Using the material below, print a verbatim copy of every line from the one containing "850x568 pixels. At" through the one containing "Given: Click the star icon beside 5+ QS Stars", inclusive, and omit the pictures.

◆ **Provided information**
· · · ·
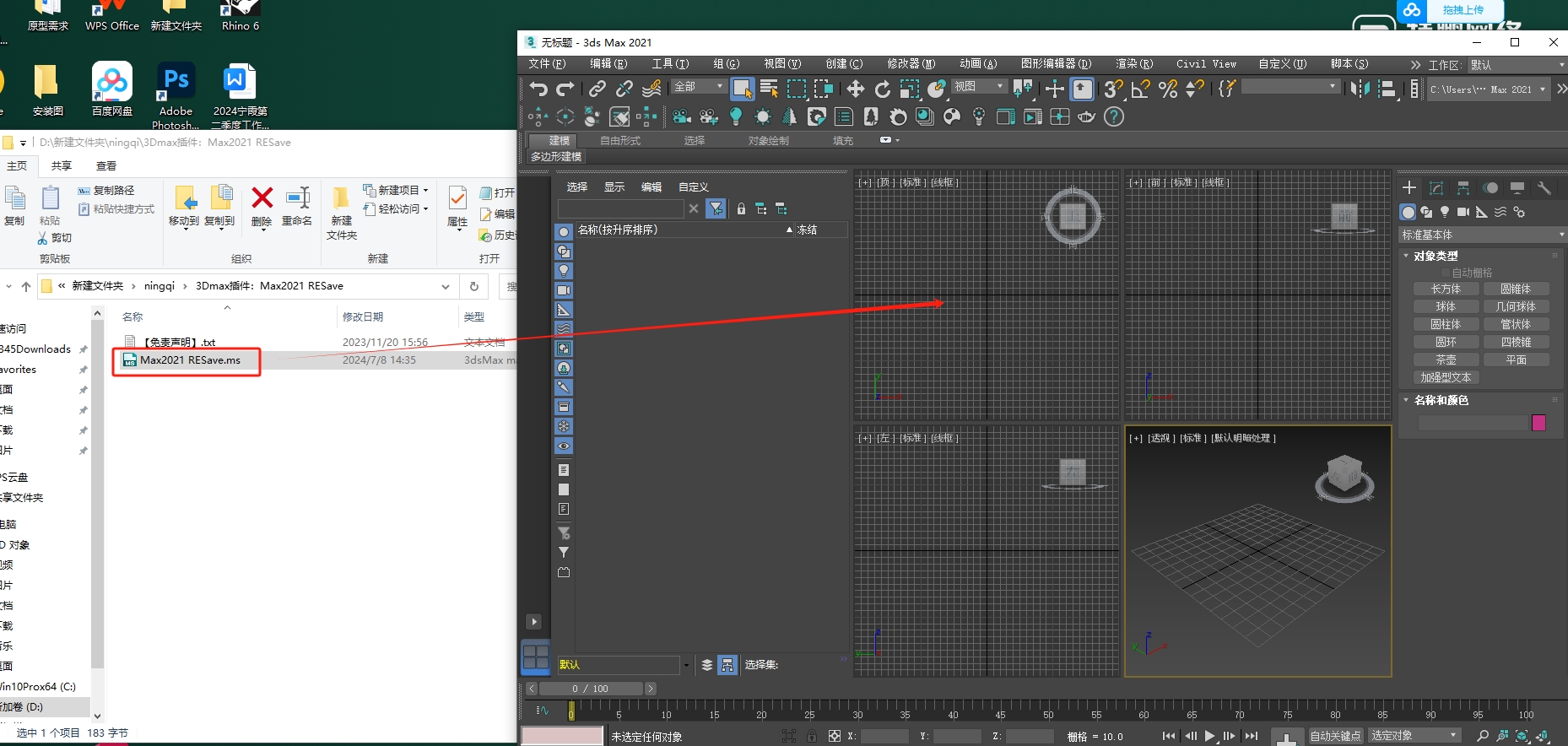Open the Modify panel tab in command panel
This screenshot has height=746, width=1568.
(x=1436, y=188)
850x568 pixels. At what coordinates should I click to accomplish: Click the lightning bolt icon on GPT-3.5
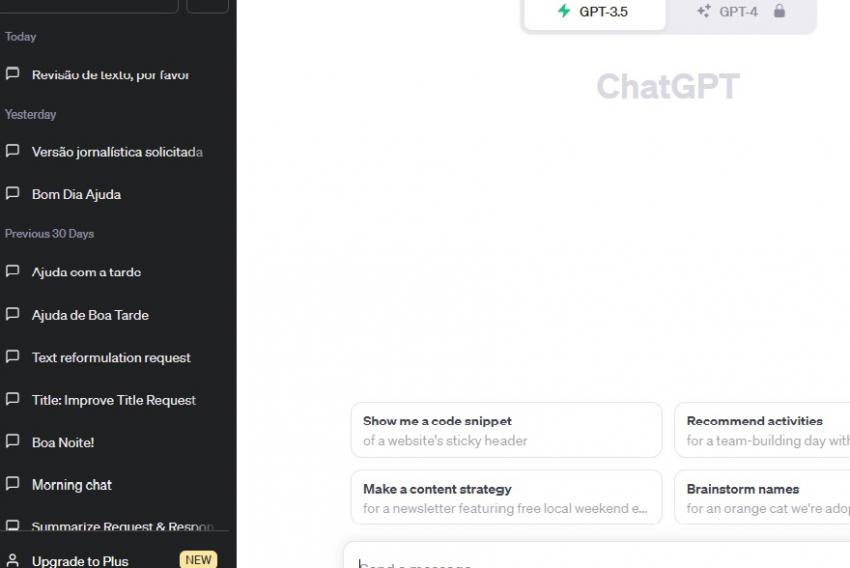[564, 12]
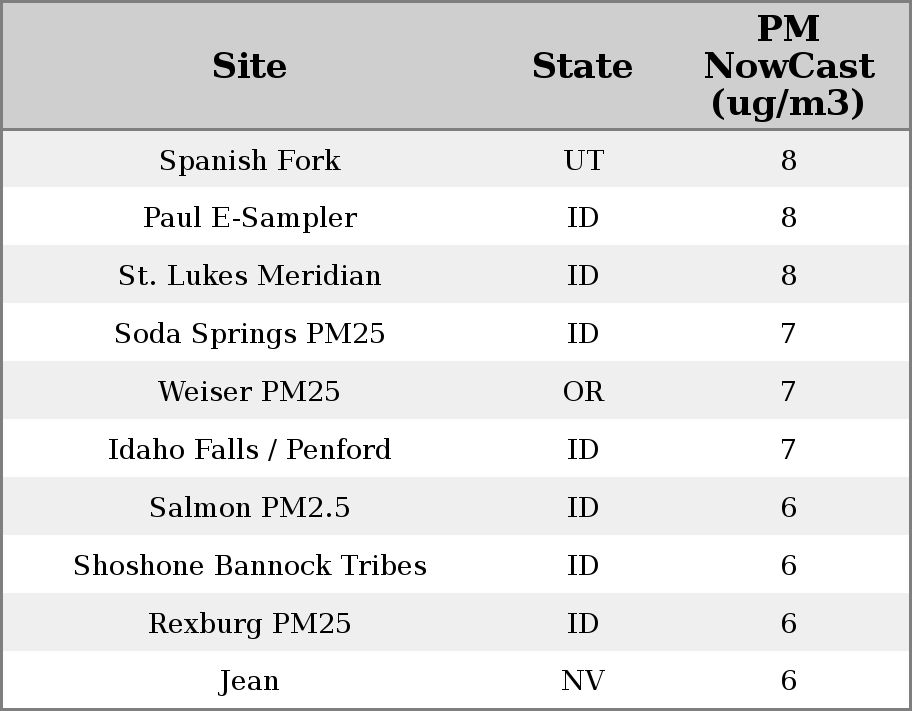
Task: Select the NV state cell
Action: (583, 681)
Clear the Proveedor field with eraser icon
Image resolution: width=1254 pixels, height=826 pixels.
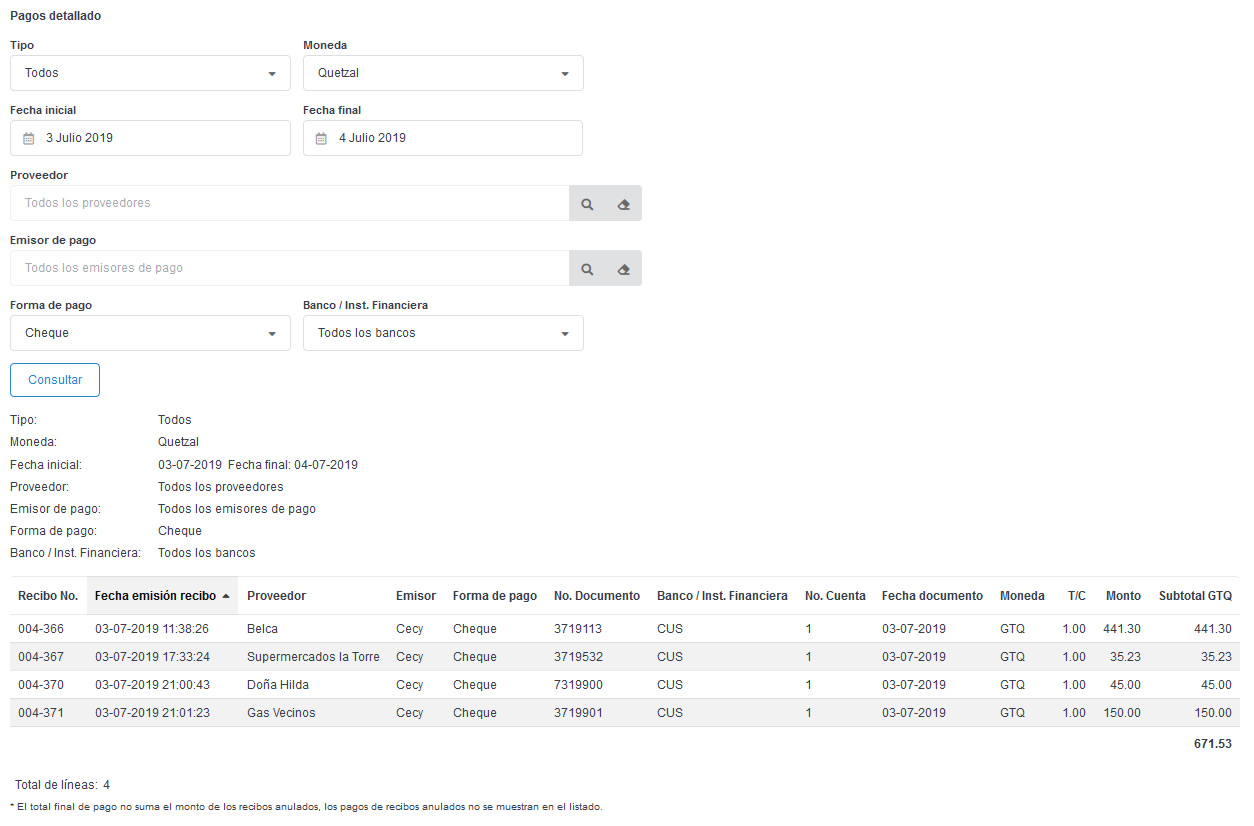623,204
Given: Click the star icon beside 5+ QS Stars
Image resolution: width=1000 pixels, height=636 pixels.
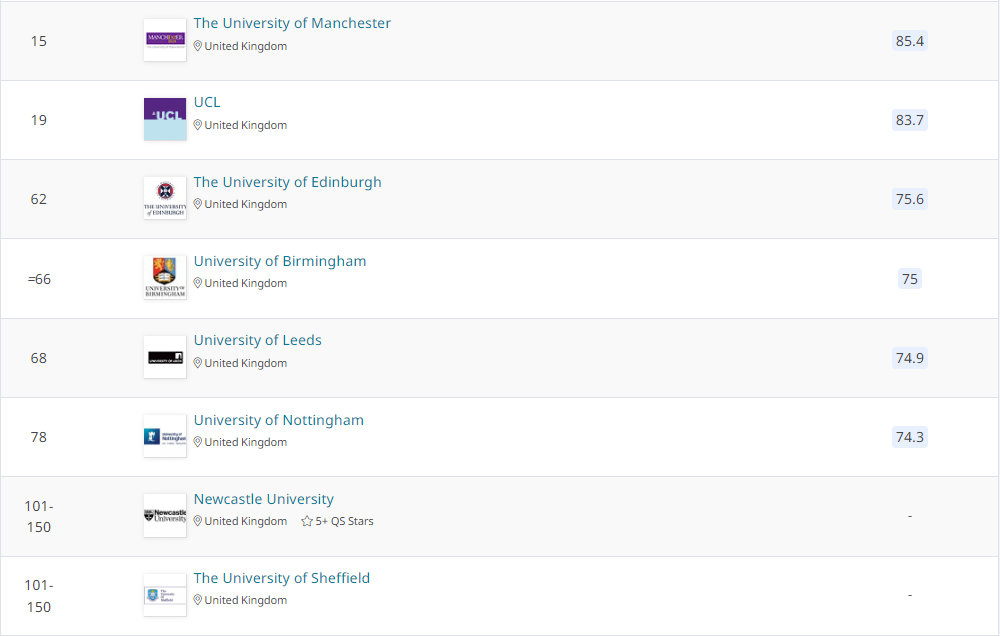Looking at the screenshot, I should 307,521.
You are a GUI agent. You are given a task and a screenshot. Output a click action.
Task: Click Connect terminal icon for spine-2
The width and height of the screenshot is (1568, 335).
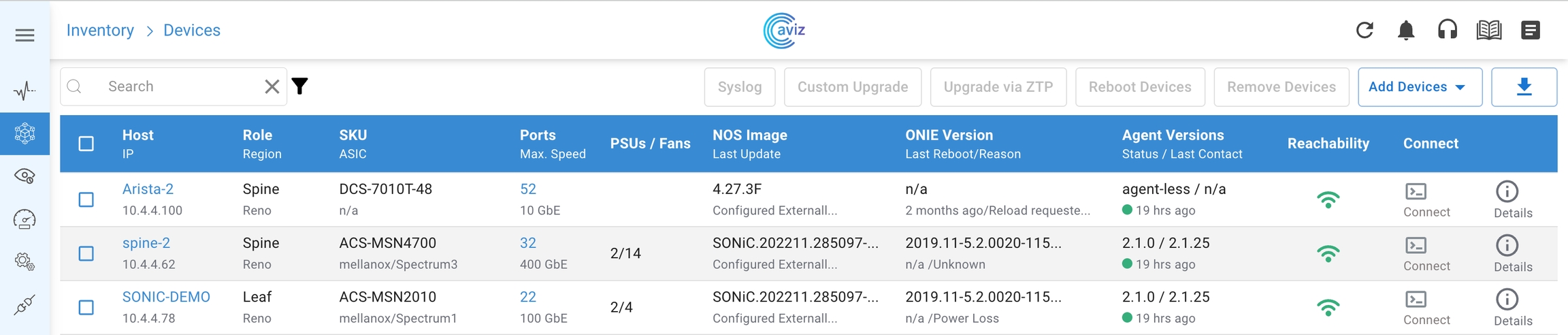coord(1416,246)
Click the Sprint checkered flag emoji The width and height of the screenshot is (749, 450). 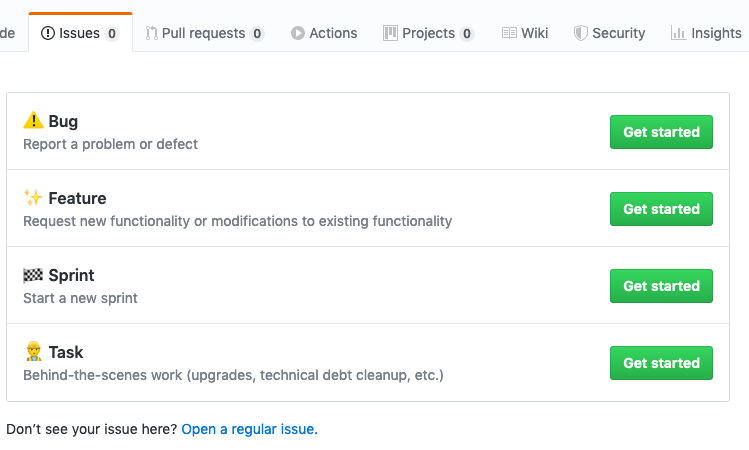[33, 275]
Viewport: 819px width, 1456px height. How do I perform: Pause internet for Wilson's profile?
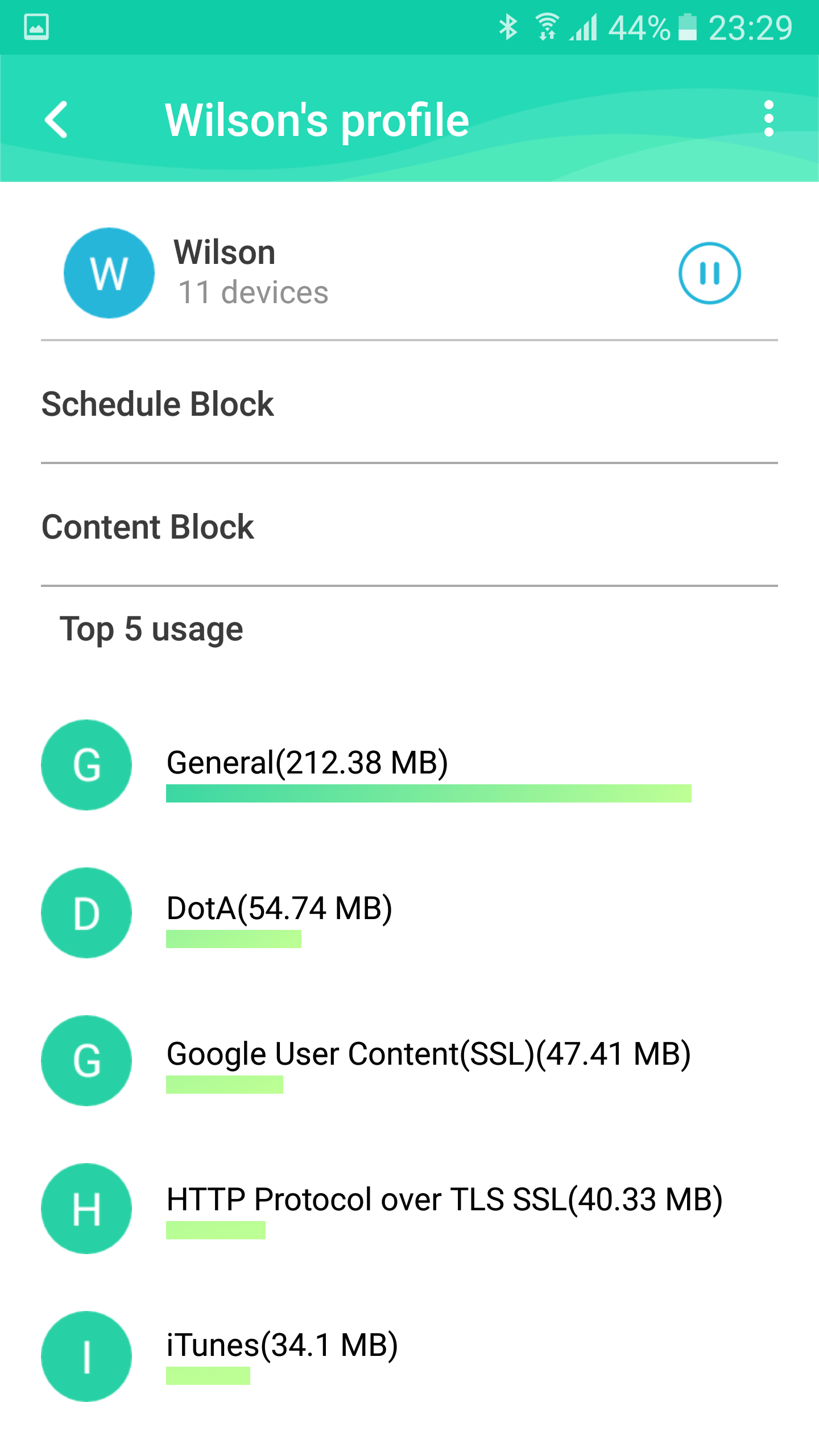(709, 274)
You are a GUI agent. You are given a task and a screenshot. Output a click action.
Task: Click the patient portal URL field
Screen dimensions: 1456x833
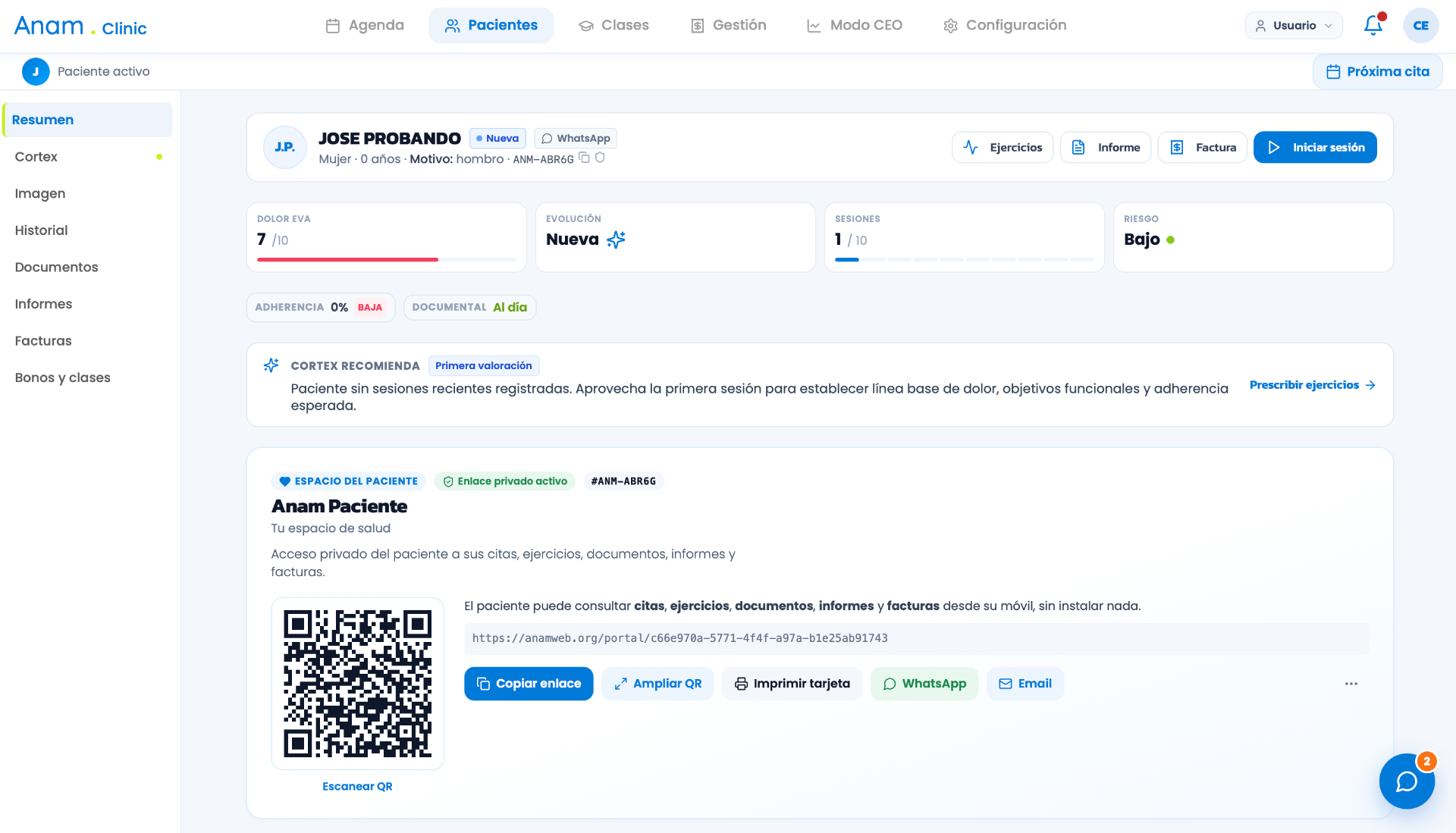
· · · ·
◆ **Solution to this problem**
850x568 pixels. At what coordinates should I click to accomplish: Click the lightning bolt icon on GPT-3.5
[564, 12]
Task: Select the NV state cell
Action: (583, 681)
Clear the Proveedor field with eraser icon
Image resolution: width=1254 pixels, height=826 pixels.
623,204
Given: Click the star icon beside 5+ QS Stars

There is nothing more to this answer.